═════ Available records
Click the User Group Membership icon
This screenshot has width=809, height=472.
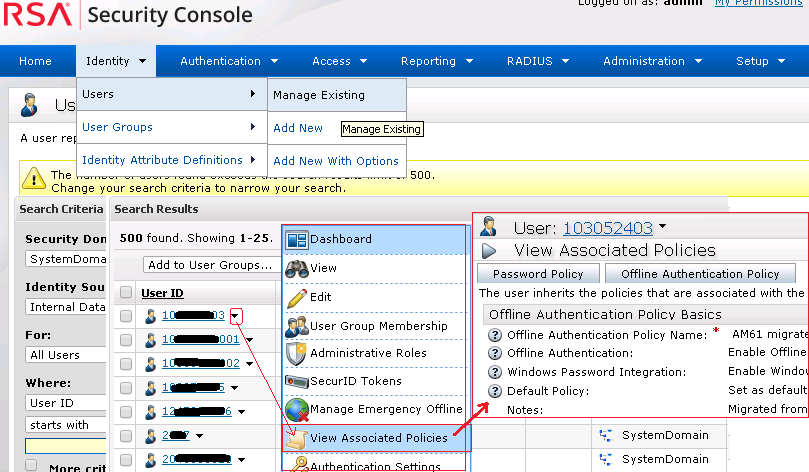(x=297, y=326)
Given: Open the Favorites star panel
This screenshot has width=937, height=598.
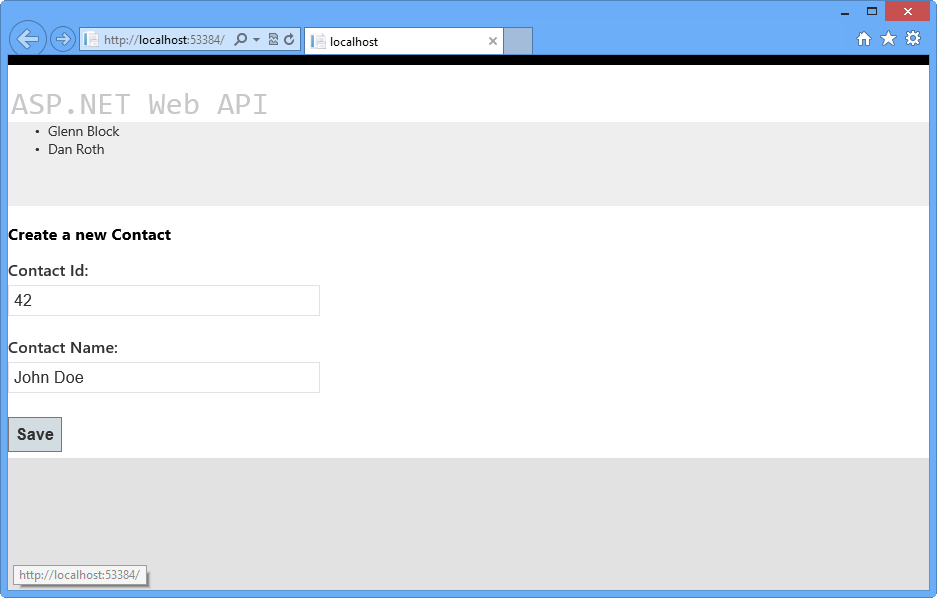Looking at the screenshot, I should click(888, 38).
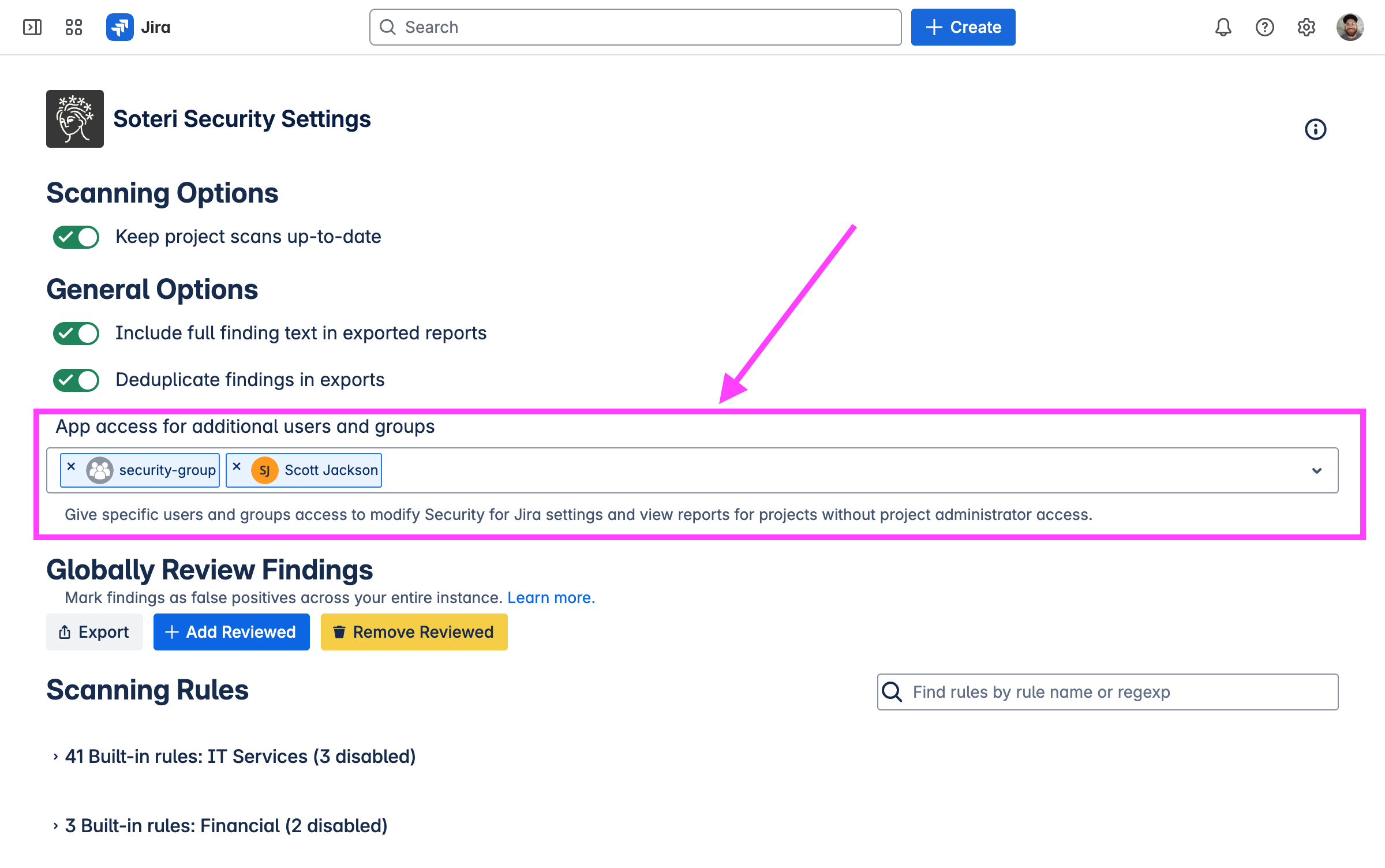Open the notifications bell

(x=1223, y=27)
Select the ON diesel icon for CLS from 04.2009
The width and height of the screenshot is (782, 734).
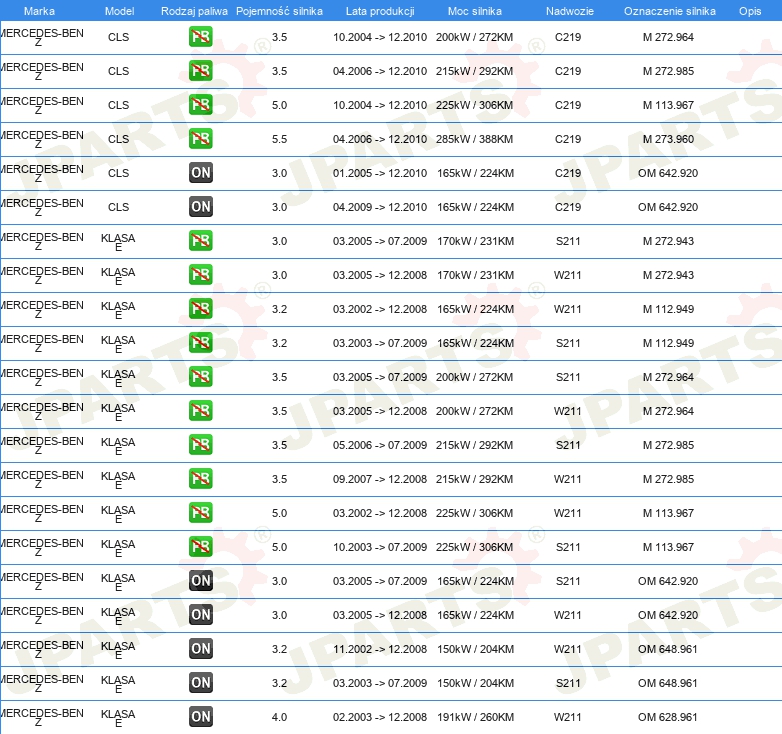(x=200, y=207)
══════════
# Try it
Exact reproduction is required. Output only the lines from the one with "Given: Open the Favorites star panel" through the end of the listing above, both ends included, and no pictures.

# Solved exercise
Given: Open the Favorites star panel
This screenshot has width=937, height=598.
Looking at the screenshot, I should click(888, 38).
Open the notifications bell

(x=1223, y=27)
Select the ON diesel icon for CLS from 04.2009
The width and height of the screenshot is (782, 734).
(x=200, y=207)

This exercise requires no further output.